__Brief__. Please give the data again, starting with the line that contains "Select the Mis vídeos taskbar button label" and going on through the line that contains "The image size is (1024, 768).", with "taskbar" swapped for "toolbar". Change nothing else.

__Rows__.
.....
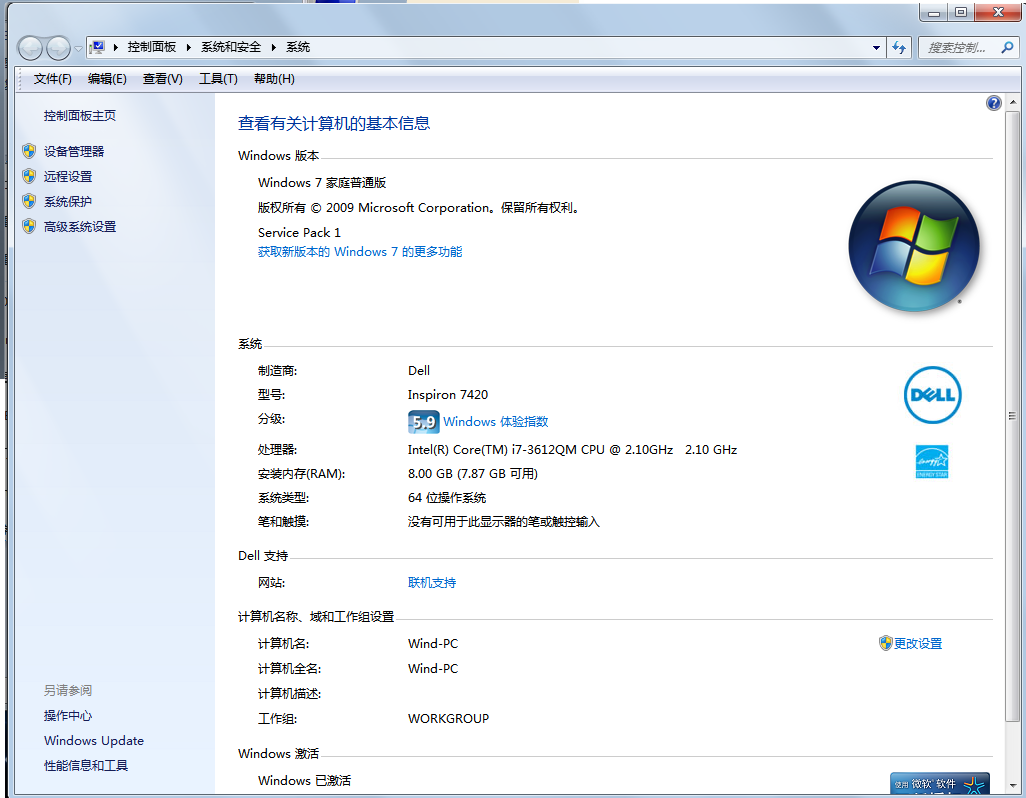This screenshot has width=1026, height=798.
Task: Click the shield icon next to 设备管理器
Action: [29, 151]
.....
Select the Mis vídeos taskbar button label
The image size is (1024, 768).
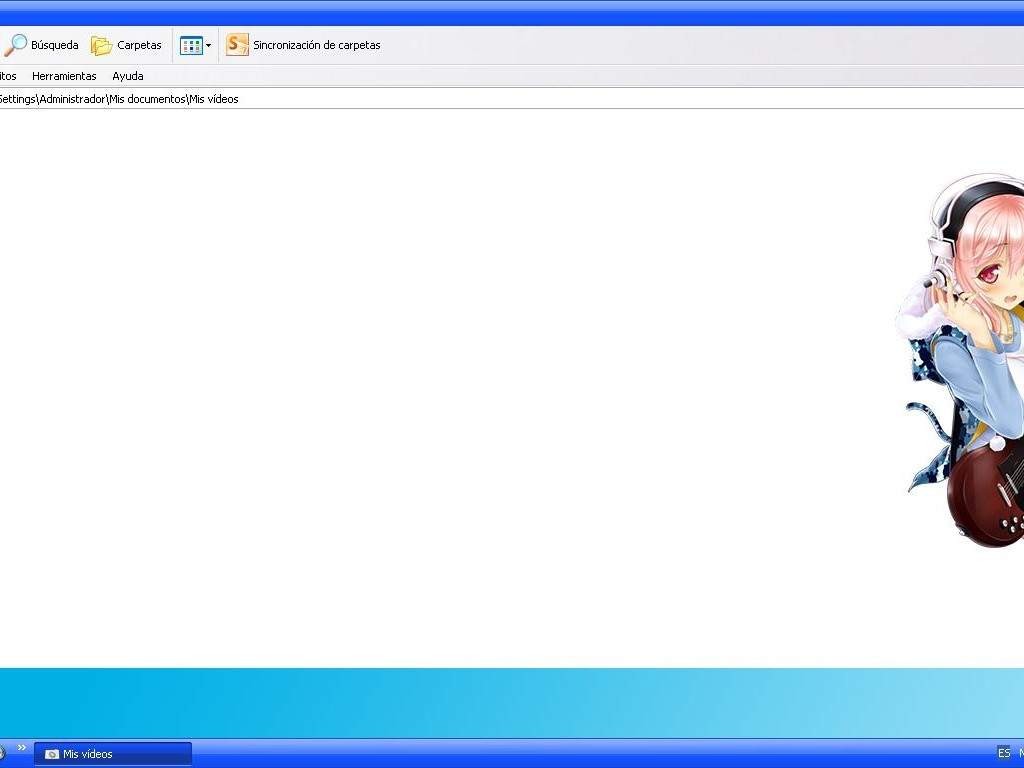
.....
__Right answer__.
Select the Mis vídeos toolbar button label
The image size is (1024, 768).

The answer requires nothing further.